Work instructions →
The response must be made up of the lines in the entries below that contain "TOBOGANES".

=== Begin Enclosure ===

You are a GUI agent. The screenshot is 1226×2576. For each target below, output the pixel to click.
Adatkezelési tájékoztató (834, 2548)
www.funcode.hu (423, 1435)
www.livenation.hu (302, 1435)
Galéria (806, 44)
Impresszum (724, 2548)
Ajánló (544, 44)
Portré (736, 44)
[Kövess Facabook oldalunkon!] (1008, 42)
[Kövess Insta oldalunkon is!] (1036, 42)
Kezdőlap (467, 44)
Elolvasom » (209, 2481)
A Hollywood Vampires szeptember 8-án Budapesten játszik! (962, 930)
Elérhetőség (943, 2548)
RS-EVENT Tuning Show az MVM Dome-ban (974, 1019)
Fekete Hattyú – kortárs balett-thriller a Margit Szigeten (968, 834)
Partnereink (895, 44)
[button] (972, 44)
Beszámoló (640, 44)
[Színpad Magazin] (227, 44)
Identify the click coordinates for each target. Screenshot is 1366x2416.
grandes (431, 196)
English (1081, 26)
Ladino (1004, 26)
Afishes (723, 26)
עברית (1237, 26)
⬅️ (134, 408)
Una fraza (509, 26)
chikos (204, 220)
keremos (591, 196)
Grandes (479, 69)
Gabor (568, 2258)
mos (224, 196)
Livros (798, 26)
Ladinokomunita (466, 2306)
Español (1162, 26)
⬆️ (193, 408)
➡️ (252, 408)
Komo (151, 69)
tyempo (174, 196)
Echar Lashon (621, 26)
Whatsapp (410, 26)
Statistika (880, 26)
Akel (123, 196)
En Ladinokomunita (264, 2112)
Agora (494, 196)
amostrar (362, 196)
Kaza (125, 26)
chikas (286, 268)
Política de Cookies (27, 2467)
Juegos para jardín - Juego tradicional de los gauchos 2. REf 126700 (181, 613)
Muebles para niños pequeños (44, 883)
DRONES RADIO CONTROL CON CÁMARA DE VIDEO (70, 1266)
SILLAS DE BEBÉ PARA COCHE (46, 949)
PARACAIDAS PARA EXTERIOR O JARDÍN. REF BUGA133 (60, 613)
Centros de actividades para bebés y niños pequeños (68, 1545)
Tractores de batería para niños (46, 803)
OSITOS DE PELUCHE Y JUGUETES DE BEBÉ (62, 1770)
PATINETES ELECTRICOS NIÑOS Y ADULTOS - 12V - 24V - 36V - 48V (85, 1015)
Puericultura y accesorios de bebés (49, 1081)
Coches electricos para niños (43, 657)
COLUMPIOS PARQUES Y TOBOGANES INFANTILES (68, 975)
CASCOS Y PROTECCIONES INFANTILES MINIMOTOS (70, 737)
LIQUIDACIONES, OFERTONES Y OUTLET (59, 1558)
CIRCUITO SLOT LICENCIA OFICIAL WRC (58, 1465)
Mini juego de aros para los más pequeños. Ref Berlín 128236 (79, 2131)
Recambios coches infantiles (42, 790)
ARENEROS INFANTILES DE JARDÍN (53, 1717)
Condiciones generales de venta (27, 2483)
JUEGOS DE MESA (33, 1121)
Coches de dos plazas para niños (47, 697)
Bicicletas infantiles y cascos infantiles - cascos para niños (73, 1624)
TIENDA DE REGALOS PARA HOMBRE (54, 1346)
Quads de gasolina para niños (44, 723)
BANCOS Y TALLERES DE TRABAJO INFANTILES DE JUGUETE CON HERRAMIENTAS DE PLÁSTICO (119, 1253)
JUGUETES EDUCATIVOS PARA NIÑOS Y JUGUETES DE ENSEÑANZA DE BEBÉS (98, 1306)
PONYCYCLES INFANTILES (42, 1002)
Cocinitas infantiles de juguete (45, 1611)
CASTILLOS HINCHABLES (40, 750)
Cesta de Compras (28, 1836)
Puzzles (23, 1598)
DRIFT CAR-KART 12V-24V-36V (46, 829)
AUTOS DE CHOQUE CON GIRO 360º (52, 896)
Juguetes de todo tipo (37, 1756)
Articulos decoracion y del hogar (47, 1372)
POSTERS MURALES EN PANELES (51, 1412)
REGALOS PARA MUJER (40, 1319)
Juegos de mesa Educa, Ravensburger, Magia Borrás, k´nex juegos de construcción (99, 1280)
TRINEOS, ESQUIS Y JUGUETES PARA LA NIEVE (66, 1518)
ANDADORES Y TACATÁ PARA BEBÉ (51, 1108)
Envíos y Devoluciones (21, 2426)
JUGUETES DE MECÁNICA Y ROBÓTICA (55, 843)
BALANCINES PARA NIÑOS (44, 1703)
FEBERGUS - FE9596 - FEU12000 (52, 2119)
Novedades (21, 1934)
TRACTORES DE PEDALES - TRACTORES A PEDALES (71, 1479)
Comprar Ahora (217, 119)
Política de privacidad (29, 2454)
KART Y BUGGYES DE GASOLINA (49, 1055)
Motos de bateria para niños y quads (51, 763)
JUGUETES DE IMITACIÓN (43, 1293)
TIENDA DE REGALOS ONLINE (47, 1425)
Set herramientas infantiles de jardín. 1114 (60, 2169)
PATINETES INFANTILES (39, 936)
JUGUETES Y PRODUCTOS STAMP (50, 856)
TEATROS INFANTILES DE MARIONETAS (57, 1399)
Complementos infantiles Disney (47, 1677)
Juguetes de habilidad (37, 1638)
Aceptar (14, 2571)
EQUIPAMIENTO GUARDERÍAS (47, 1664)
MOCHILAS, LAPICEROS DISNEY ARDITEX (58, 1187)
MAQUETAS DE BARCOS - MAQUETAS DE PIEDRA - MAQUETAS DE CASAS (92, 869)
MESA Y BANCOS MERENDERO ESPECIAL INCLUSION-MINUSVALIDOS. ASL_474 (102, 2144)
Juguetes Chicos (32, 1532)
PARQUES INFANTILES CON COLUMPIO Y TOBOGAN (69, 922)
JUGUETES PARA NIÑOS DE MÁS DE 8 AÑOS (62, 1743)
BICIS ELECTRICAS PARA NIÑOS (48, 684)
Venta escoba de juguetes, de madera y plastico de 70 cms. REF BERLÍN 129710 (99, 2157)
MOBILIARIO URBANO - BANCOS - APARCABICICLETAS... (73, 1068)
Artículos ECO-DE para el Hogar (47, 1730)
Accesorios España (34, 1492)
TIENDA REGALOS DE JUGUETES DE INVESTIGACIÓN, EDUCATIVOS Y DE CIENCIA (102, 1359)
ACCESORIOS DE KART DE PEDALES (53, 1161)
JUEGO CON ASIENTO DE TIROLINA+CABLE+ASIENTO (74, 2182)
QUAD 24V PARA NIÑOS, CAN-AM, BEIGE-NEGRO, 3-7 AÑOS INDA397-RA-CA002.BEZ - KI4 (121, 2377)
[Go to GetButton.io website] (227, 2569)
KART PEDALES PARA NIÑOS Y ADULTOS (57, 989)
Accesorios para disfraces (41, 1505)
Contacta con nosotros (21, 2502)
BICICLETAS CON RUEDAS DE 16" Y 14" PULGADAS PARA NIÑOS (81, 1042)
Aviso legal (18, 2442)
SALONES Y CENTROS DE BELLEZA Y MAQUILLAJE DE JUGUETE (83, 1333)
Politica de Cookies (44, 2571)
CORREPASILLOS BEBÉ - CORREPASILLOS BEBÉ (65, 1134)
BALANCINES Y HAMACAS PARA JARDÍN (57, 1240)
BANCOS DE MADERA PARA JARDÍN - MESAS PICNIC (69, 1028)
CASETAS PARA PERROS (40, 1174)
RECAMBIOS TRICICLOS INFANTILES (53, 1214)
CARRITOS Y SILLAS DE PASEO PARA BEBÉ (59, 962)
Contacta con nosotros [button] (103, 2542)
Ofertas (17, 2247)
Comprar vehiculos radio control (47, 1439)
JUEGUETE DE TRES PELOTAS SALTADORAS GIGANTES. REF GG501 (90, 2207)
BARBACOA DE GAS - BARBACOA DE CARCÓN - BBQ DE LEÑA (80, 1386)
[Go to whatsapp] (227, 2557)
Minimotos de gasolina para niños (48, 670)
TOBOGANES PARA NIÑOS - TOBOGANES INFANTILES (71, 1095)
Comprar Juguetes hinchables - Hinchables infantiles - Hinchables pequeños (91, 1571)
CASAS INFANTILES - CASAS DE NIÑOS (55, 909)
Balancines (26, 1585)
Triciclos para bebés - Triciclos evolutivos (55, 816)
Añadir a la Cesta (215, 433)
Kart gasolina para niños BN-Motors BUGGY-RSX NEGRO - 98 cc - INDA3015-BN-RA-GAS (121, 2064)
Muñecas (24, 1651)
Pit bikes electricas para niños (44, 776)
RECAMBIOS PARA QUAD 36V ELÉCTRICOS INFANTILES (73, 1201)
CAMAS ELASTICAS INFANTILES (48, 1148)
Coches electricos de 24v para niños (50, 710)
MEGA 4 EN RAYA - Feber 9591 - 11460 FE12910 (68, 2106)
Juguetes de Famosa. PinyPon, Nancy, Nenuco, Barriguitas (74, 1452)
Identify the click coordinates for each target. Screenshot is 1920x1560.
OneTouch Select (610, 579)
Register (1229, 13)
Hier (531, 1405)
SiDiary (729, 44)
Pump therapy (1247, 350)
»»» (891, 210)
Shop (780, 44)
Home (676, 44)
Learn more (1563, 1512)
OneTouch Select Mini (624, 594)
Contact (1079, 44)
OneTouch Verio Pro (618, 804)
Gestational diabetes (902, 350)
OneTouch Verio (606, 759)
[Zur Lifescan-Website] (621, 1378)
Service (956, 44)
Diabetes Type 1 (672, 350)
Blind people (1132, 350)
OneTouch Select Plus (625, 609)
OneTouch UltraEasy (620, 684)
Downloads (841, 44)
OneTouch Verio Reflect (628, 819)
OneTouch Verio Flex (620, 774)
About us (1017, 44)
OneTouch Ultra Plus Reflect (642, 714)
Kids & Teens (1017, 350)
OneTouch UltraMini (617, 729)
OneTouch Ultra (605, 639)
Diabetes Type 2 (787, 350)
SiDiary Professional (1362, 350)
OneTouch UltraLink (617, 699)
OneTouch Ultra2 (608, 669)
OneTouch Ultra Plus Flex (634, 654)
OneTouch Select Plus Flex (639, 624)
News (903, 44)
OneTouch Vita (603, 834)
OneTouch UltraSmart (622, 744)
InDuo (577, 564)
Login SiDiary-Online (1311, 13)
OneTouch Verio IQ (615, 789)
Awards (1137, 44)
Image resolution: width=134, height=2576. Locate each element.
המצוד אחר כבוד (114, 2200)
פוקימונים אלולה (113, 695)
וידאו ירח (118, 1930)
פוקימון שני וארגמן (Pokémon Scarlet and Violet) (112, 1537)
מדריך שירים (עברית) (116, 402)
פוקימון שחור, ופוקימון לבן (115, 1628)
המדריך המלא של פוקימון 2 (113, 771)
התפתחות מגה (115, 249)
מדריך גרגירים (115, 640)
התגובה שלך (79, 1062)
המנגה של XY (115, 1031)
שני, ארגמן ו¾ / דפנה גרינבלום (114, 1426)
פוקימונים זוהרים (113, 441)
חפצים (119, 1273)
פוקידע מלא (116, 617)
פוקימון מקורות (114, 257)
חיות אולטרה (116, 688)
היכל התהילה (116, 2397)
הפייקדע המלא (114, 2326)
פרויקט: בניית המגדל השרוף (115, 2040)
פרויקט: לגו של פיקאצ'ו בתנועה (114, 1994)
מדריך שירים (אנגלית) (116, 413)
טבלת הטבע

=== End Enclosure ===

Answer for this exercise →
COLUMPIOS PARQUES Y TOBOGANES INFANTILES (68, 975)
TOBOGANES PARA NIÑOS - TOBOGANES INFANTILES (71, 1095)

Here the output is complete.